Arnold Reinhold agr at me.com
Fri Mar 4 15:38:44 EST 2016


On Thurday, 3 Mar 2016 23:48 Viktor Dukhovni called our attention to:

> http://arstechnica.com/tech-policy/2016/03/san-bernardino-da-says-seized-iphone-may-hold-dormant-cyber-pathogen/ <http://arstechnica.com/tech-policy/2016/03/san-bernardino-da-says-seized-iphone-may-hold-dormant-cyber-pathogen/>
> 
>   "The iPhone is a county owned telephone that may have connected to
>    the San Bernardino County computer network. The seized iPhone may
>    contain evidence that can only be found on the seized phone that
>    it was used as a weapon to introduce a lying dormant cyber pathogen
>    that endangers San Bernardino's infrastructure," according to a court
>    filing (PDF) by Michael Ramos, the San Bernardino County District
>    Attorney.
> 
> This seems so far beyond remotely plausible that one wonders whether
> the responsible lawyers can be disbarred for blatant fabrication…

Take the San Bernardino County District Attorney at his word. This opens whole new line of defense for Apple and could give the court an easy out. Remember the FBI has been demanding that Apple connect the suspect iPhone to Apple's computers to upload a modified iOS operating system with the FBI then accessing that iPhone remotely (presumably via a connection to the Apple network) to try all the 4-digit key combinations. If there is even a small chance the iPhone contains a “dormant cyber pathogen” then the procedure the FBI has asked for carries the risk that the phone could infect Apple’s infrastructure and from there hundreds of millions of computers that connect to Apple services. The potential liability for Apple is unbounded and the danger to the public enormous. 

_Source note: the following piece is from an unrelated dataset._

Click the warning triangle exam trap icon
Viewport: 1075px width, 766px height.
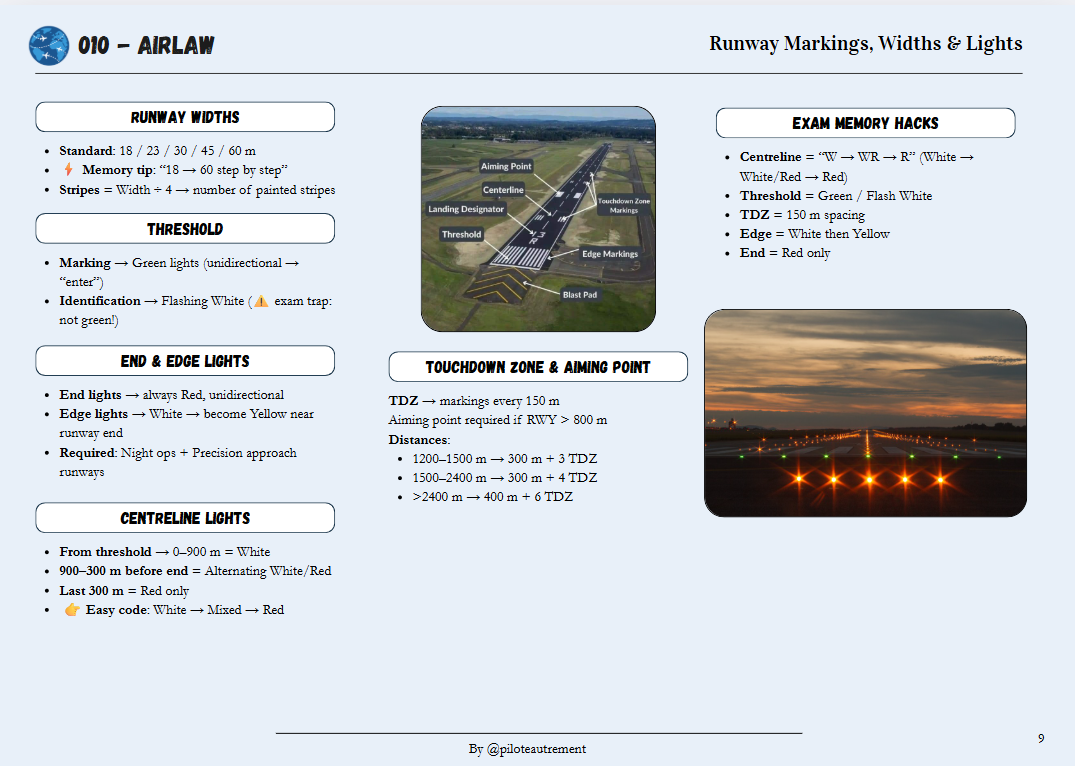(x=260, y=301)
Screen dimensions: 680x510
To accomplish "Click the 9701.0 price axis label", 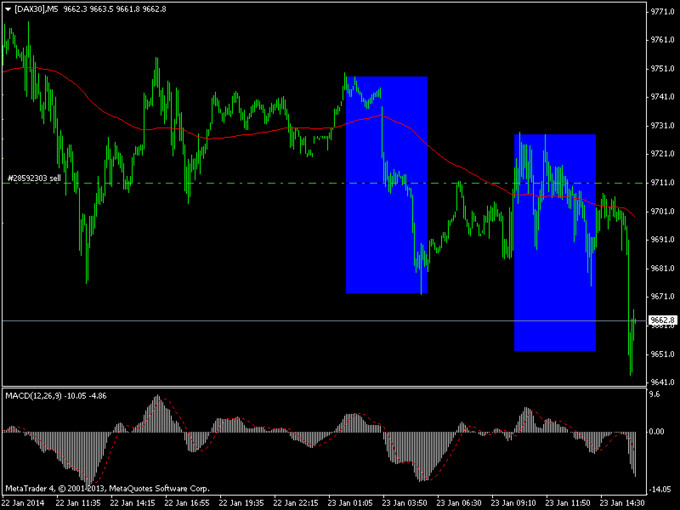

Apple is not in the cyber-warfare business and cannot be expected to have the kind of high-grade software containment facility and expertise needed to safely deal with weaponized software at this level. Furthermore the government neglected to even warn Apple of the danger until yesterday. The court could throw out the FBI order on that basis alone, without having to reach the trickier and precedential issues of undue burden and compelled speech this case presents.